▶ _Problem 1_
Reproduce, line for line, the part of the stored entries that begins with the line containing "Open the 系统备份 backup icon" and runs through the last entry, including both ends.

▶ _Text_
________________________________________

# Australia, Canada, and the United States: More a like than different.



## Rwarky (Apr 19, 2005)

Australia, Canada, and the U.S.A., all former British controlled territories, have tall, high-density central cores. However, they each posses sprawling low-density neighborhoods, comprising of mostly houses rather than apartments. Has anyone else noticed this about these three nations cities? Also, why did they develop this way? Please post pics to support this thread.


----------



## Plumber73 (Mar 3, 2005)

Lots of space helps. Lots of people want their own house. Car is king.


----------



## Taller Better (Aug 27, 2005)

It is not surprising that Canada and the USA are similar.. they share the same continent and have a shared history. I am always shocked at how Americanized Australian cities are.


----------



## Nouvellecosse (Jun 4, 2005)

I'd say it's a combination of wealth and age. All r so called "new world" countries, with their current civilizations developed by European powers, and all of them have had a major percentage of their development after motor vehicles (both cars and transit) became prevalent.

These three countries also share these characteristics - particularly those in teh Americas - but they didn't have the same level of wealth to allow them to make the same usage of vehicles, particularly for the purposes of expanding their cities. Because of this, their populations couldn't afford commute from outer areas of cities.


----------



## tablemtn (May 2, 2006)

Plentiful land combined with high economic development led to low density, because people wanted to own their own parcels of property. It makes sense in a lot of ways - under old English common law, landholding males were the only ones with voting or financial rights in many situations. "Colonizing the frontier" meant settling the land, and that value of land ownership became important culturally. Real estate is an equity asset.


----------



## addisonwesley (Jun 19, 2005)

________________________________________

(Stored items)
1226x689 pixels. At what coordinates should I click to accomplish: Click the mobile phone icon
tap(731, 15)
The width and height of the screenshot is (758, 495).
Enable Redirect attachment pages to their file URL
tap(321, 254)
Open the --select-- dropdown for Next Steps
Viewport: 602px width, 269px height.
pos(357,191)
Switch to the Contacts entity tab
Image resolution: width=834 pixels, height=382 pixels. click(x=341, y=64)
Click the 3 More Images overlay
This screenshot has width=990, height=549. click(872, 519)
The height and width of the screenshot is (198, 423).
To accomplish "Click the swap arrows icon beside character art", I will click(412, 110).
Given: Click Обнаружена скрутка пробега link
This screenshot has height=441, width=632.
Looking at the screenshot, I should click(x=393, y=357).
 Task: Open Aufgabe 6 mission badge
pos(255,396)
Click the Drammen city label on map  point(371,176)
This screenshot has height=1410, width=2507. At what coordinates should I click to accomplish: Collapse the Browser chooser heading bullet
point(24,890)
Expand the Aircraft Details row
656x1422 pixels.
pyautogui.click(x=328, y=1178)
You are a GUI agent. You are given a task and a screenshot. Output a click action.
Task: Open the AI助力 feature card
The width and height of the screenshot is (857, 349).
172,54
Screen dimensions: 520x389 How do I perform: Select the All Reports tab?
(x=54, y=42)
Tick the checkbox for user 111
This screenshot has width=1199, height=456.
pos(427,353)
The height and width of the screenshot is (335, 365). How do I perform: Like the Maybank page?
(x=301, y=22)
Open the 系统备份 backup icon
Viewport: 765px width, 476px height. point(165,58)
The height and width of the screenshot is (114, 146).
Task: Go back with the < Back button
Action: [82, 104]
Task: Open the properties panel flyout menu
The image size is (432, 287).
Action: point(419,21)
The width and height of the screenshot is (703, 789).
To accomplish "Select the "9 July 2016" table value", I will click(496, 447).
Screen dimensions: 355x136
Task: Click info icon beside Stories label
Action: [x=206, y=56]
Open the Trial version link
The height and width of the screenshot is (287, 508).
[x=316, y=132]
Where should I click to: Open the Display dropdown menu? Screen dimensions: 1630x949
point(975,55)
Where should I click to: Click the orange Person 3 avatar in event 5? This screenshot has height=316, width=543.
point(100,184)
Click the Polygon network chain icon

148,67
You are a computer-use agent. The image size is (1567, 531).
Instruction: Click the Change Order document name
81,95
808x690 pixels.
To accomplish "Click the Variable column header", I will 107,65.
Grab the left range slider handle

________________________________________

▶ _Problem 2_
Summarize the forum thread in two sentences.

▶ _Exercise solution 1_
Open the 系统备份 backup icon
Viewport: 765px width, 476px height. point(165,58)
The height and width of the screenshot is (114, 146).
Task: Go back with the < Back button
Action: [82, 104]
Task: Open the properties panel flyout menu
The image size is (432, 287).
Action: point(419,21)
The width and height of the screenshot is (703, 789).
To accomplish "Select the "9 July 2016" table value", I will click(496, 447).
Screen dimensions: 355x136
Task: Click info icon beside Stories label
Action: [x=206, y=56]
Open the Trial version link
The height and width of the screenshot is (287, 508).
[x=316, y=132]
Where should I click to: Open the Display dropdown menu? Screen dimensions: 1630x949
point(975,55)
Where should I click to: Click the orange Person 3 avatar in event 5? This screenshot has height=316, width=543.
point(100,184)
Click the Polygon network chain icon

148,67
You are a computer-use agent. The image size is (1567, 531).
Instruction: Click the Change Order document name
81,95
808x690 pixels.
To accomplish "Click the Variable column header", I will 107,65.
Grab the left range slider handle

▶ _Exercise solution 2_
The thread notes that Australia, Canada, and the United States have tall, high-density central cores but sprawling low-density neighborhoods made up mostly of houses, and it asks why. Replies credit plentiful land, people's wish to own their own houses and property, the dominance of the car, and a mix of wealth and age, with much of these countries' development coming after motor vehicles became prevalent.